In a survey of African Americans, Latin Americans and Asians in swing states, Green for All found that the majority of respondents said they actively sought out news and information about the environment.

According to the survey, 75% of people of color think carbon emissions standards will create, not kill, jobs in the long-term, even though 50% think we will lose jobs in the short-term, Silvestri said. Meanwhile, 70% of the respondents said they would vote differently on a candidate who held a bad position on climate change.

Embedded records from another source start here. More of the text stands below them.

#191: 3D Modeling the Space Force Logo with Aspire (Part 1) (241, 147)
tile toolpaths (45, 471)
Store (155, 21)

The findings echo a Pew Research Center survey last month found that nonwhites are 20% more likely than whites to think climate change should be a top priority for the government, and 2010 research from Yale and George Mason universities (pdf), which also found that ethnic minorities “were often the strongest supporters of policies to reduce greenhouse gas emissions, even when informed that some of these policies would entail individual costs”.

What can be done to bring more people of color into the environmental movement? “Do not reinvent the wheel,” she said.

When her organization aimed to get people of color involved in the sharing economy, it didn’t try to create a sharing platform on Android. Instead, it turned to a network that already fosters sharing inside the African American communities – the churches, she said.

She reminded the audience that people who are in breakdown mode – struggling to make ends meet – need some lightness in their lives too.

“I often think one of the reasons we don’t have civil disobedience now is because we don’t have a soundtrack,” she said. “The role of music and song is to confront things that can’t be confronted directly. Sometimes you have to go around the side or the back.”